# Information
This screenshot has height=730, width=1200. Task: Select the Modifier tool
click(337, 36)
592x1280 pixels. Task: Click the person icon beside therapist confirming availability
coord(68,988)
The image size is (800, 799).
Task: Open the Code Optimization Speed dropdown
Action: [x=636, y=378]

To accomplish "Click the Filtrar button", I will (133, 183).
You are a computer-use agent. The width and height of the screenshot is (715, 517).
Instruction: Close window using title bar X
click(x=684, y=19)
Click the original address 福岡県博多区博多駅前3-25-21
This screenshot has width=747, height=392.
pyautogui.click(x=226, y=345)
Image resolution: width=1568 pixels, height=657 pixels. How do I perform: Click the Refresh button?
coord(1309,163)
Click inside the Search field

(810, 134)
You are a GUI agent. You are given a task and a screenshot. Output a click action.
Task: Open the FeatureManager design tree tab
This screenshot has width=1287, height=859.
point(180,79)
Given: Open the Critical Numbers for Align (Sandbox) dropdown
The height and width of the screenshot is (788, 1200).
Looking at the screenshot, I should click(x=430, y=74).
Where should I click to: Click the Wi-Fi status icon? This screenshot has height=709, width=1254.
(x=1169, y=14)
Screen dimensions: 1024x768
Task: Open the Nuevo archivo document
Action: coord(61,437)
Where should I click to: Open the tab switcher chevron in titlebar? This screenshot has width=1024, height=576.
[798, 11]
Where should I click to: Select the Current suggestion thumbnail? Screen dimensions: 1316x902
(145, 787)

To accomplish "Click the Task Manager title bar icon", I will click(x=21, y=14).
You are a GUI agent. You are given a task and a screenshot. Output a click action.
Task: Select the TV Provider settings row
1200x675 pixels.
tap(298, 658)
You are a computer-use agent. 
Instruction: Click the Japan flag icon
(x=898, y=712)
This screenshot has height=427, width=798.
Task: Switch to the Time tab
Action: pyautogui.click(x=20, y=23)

# Your task
Reproduce each of the records word for word.

# Exercise output
This screenshot has height=730, width=1200. Task: Select the Modifier tool
click(337, 36)
592x1280 pixels. Task: Click the person icon beside therapist confirming availability
coord(68,988)
The image size is (800, 799).
Task: Open the Code Optimization Speed dropdown
Action: [x=636, y=378]

To accomplish "Click the Filtrar button", I will (133, 183).
You are a computer-use agent. The width and height of the screenshot is (715, 517).
Instruction: Close window using title bar X
click(x=684, y=19)
Click the original address 福岡県博多区博多駅前3-25-21
This screenshot has width=747, height=392.
pyautogui.click(x=226, y=345)
Image resolution: width=1568 pixels, height=657 pixels. How do I perform: Click the Refresh button?
coord(1309,163)
Click inside the Search field

(810, 134)
You are a GUI agent. You are given a task and a screenshot. Output a click action.
Task: Open the FeatureManager design tree tab
This screenshot has width=1287, height=859.
point(180,79)
Given: Open the Critical Numbers for Align (Sandbox) dropdown
The height and width of the screenshot is (788, 1200).
Looking at the screenshot, I should click(x=430, y=74).
Where should I click to: Click the Wi-Fi status icon? This screenshot has height=709, width=1254.
(x=1169, y=14)
Screen dimensions: 1024x768
Task: Open the Nuevo archivo document
Action: coord(61,437)
Where should I click to: Open the tab switcher chevron in titlebar? This screenshot has width=1024, height=576.
[798, 11]
Where should I click to: Select the Current suggestion thumbnail? Screen dimensions: 1316x902
(145, 787)

To accomplish "Click the Task Manager title bar icon", I will click(x=21, y=14).
You are a GUI agent. You are given a task and a screenshot. Output a click action.
Task: Select the TV Provider settings row
1200x675 pixels.
tap(298, 658)
You are a computer-use agent. 
Instruction: Click the Japan flag icon
(x=898, y=712)
This screenshot has height=427, width=798.
Task: Switch to the Time tab
Action: pyautogui.click(x=20, y=23)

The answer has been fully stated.